Simulation and Experiment on Surface Morphology and Mechanical Properties Response in Nano-Indentation of 6H-SiC

The nano-indentation test for 6H-SiC is carried out with a Berkovich indenter. The indentation surface morphology is analyzed by SEM, which show that when the maximum load P (max) is 8 mN, there is only plastic deformation and no cracks on the surface of workpiece after unloading process, and when P (max) is 10 mN, there is the initiation of crack occurring on the surface of workpiece after unloading process. Based on the strain hardening model, the three-dimensional finite element method of nano-indentation for 6H-SiC is carried out. Simulation results show that in the unloading process the maximum stress and the maximum strain occur in the contact area between the workpiece with the indenter edges, which is consistent with the experimental results. When propagate to the surface from the subsurface, the cracks are subjected to the type I stress and the type II stress due to elastic recovery.
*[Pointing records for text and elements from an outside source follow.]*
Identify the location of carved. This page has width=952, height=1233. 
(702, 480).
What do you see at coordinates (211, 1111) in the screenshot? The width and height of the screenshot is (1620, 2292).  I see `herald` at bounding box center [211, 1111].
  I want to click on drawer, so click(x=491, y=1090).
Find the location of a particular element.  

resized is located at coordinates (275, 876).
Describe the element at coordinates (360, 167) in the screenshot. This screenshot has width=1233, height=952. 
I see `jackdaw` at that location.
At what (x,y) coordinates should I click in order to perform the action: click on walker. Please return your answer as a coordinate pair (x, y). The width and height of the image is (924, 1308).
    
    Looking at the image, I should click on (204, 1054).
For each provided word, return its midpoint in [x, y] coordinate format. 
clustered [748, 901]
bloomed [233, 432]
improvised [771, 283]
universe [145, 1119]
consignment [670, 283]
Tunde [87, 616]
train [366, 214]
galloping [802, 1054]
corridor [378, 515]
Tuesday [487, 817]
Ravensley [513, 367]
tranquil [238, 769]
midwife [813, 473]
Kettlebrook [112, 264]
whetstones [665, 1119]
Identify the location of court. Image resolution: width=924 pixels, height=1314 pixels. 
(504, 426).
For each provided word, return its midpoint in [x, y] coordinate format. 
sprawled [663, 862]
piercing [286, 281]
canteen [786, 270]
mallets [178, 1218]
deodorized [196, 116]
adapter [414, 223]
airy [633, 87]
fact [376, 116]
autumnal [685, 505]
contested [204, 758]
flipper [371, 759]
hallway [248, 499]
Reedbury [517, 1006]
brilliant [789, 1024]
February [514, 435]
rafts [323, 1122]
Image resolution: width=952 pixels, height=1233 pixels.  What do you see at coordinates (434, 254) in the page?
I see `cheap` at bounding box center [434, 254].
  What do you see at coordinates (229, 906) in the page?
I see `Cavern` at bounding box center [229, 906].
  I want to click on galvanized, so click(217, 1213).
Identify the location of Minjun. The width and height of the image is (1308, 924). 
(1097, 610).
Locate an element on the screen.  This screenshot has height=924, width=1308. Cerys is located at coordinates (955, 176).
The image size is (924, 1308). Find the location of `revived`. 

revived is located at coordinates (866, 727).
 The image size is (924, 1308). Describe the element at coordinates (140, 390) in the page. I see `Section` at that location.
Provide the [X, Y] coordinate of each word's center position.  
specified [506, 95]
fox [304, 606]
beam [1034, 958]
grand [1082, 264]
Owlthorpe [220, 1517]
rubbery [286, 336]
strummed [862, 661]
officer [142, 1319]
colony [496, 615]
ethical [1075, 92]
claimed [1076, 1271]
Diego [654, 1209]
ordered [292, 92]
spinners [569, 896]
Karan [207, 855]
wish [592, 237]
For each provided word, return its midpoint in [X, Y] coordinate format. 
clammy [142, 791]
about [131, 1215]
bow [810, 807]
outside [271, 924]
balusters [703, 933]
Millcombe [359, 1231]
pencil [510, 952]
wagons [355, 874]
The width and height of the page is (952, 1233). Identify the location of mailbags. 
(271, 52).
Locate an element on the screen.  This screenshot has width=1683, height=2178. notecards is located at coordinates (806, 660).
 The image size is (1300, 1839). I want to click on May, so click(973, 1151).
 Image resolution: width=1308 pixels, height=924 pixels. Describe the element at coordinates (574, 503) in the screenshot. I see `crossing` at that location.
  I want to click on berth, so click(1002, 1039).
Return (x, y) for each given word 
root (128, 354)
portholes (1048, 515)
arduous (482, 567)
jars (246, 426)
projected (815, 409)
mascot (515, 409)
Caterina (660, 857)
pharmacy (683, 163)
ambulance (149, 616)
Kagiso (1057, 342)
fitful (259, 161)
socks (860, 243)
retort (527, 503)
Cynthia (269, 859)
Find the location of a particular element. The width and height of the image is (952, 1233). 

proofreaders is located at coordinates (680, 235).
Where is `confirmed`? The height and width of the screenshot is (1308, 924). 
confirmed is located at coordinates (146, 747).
After propagating to surface of workpiece, the cracks propagate along a fixed direction because the proportion of type I stress is much larger than that of type II stress. The influence of the cleavage plane on the propagation direction of cracks is obvious. The cracks propagate more easily when the indenter edges are along cleavage plane. The indentation depth and residual depth increase with the increase of P (max). While, the elastic recovery rate gradually decreases and tends to be stable with the increase of P (max). When P (max) is < 10 mN, the micro-hardness and the elastic modulus increase linearly with the increase of P (max). When P (max) exceeds 10 mN, the micro-hardness decreases with the increase of P (max) and then gradually tends to be stable, and the elastic modulus increases by power function with the increase of P (max) and then gradually tends to be stable.